WORK TO DO: Reproduce the lines below word for word, beginning with the line containing "Mists of Pandaria (442, 334)" and continuing through the line containing "Battle for Azeroth (442, 311)".

Saved data entries:
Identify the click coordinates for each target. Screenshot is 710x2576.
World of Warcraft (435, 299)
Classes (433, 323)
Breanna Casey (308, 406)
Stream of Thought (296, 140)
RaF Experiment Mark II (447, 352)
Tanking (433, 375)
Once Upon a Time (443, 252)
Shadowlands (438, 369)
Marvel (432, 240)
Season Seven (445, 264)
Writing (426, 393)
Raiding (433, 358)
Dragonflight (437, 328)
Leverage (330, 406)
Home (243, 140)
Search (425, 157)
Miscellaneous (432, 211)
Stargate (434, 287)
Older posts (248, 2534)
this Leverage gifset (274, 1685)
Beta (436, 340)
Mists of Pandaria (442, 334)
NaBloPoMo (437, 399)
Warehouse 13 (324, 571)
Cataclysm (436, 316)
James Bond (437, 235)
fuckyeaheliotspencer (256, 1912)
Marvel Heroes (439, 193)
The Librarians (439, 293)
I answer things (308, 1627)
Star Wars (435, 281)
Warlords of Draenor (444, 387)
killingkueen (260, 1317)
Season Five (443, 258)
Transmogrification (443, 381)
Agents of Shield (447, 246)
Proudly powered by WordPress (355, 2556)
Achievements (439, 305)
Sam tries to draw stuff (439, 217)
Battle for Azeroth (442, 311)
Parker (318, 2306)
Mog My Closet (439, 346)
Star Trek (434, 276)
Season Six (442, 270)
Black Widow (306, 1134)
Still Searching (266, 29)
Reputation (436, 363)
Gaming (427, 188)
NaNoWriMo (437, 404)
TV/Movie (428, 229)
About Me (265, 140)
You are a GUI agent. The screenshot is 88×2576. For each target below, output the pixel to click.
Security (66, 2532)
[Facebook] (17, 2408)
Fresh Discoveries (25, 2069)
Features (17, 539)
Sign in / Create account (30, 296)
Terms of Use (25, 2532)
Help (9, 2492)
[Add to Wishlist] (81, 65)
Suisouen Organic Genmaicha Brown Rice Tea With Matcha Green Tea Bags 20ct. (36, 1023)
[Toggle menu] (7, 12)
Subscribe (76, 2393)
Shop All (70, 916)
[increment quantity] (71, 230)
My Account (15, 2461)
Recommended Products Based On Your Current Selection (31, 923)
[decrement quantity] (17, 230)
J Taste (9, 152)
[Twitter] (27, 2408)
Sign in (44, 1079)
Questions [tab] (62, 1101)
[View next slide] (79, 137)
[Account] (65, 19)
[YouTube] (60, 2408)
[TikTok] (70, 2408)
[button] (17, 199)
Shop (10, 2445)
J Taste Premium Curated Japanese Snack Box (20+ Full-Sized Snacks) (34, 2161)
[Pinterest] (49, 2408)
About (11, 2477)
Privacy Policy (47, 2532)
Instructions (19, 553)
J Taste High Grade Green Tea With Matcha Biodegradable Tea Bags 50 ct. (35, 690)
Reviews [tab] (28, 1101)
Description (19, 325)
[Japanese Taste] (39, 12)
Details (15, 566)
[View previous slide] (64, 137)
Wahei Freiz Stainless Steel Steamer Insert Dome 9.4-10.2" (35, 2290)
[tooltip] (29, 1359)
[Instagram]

ANSWER TO THIS PROBLEM:
Mists of Pandaria (442, 334)
NaBloPoMo (437, 399)
Warehouse 13 (324, 571)
Cataclysm (436, 316)
James Bond (437, 235)
fuckyeaheliotspencer (256, 1912)
Marvel Heroes (439, 193)
The Librarians (439, 293)
I answer things (308, 1627)
Star Wars (435, 281)
Warlords of Draenor (444, 387)
killingkueen (260, 1317)
Season Five (443, 258)
Transmogrification (443, 381)
Agents of Shield (447, 246)
Proudly powered by WordPress (355, 2556)
Achievements (439, 305)
Sam tries to draw stuff (439, 217)
Battle for Azeroth (442, 311)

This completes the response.